Dr. Lily Rose Tope ENG 133 WFV

Midnights Children Although this novel by Salman Rushdie is extremely long, it is still exceptional in regards of addressing thoroughly what it intends to express. Basically, it is allegorical in the sense of emphasizing symbolism that greatly was incorporated in its characters and the sequence of events in the narrative. Midnight's Children is a family saga set against the volatile events in the thirty years following the country's independence the partitioning of India and Pakistan, the rule of Indira Gandhi, the onset of violence and war, and the imposition of martial law. It is a magical and haunting tale of both fragmentation and the struggle for identity that links personal life with national history. Multiculturalism with intense struggles between religions is clearly manifested in the narrative.
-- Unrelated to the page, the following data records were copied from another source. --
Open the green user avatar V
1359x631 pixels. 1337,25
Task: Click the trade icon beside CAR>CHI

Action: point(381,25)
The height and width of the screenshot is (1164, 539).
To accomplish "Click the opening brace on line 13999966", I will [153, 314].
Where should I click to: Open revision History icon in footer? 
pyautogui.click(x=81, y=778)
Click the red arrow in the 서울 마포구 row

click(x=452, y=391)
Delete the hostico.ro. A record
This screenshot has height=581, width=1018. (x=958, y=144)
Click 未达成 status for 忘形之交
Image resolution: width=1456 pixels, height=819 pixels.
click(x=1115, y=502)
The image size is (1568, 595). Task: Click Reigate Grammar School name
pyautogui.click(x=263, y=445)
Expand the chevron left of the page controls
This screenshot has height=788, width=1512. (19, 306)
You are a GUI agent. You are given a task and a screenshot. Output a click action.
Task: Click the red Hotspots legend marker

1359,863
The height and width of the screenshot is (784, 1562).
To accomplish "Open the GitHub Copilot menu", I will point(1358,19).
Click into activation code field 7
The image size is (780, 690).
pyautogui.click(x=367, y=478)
Also, social division portrayal between rich and poor is an effective tool that totally signified an understanding on the impacts British colonizers brought to their colonies, particularly in India. Saleems family dispute resonate political instability in the society. Rashdie presented an ensemble of people with different attitudes comprising a portrait image with miserable and tragic characters that undeniably reflected not only internal conflict but external dilemma as well. Among the most apparent representations in the novel are the comparison between the single and many, the unreliability of memory versus the narrative, and more importantly the great rendering between creation and destruction. Throughout Midnight's Children, Indian and global politics resonate in the lives of the characters, often to an improbable degree. As Saleem's grandparents fall in love, readers could

witness the first occasion in which a great event in world history corresponds to a personal event in the lives of Saleem's family: World War I ends on the same day that Aadam finally sees Naseem's face. Rushdie links the two events to illustrate the ways in which humans rely on their individual experiences to make sense of huge, abstract historical events. Sometimes, public history and private history relate in parallel but apparently unconnected ways. From the very first passages of Midnight's Children, Rushdie establishes the novel's unique narrative voice. Saleem narrates in the first person, often addressing the audience directly and informally. He also writes in a prose style that feels spontaneous and improvised, as if he were writing his thoughts down as fast as he can, without stopping to revise or edit. Midnight's Children doesn't represent a cool, composed account of past events, nor does it resemble an objective voice recollecting events from a distant vantage point. Saleem rambles and veers off, rephrases and reworks, much as one does in conversation. This prose style is referred to as stream of consciousness, and, in its immediacy, it reflects Saleem's desperate, urgent need to finish his tale before he dies. Saleem Sinai manages to represent the entirety of India within his individual self being born at the dawn of Indian independence and destined, upon his death, to break into as many pieces as there are citizens of India. The notion that a single person could possibly embody a teeming, diverse, multitudinous nation like India encapsulates one of the novel's fundamental concerns: the tension between the single and the many. The dynamic relationship between Saleem's individual life and the collective life of the nation suggests that public and private will always influence one another, but it remains unclear whether they can be completely equated with one another. Significantly, what's true isn't necessarily what's real. Quoting, truth is created and shaped; it is not fixed and static.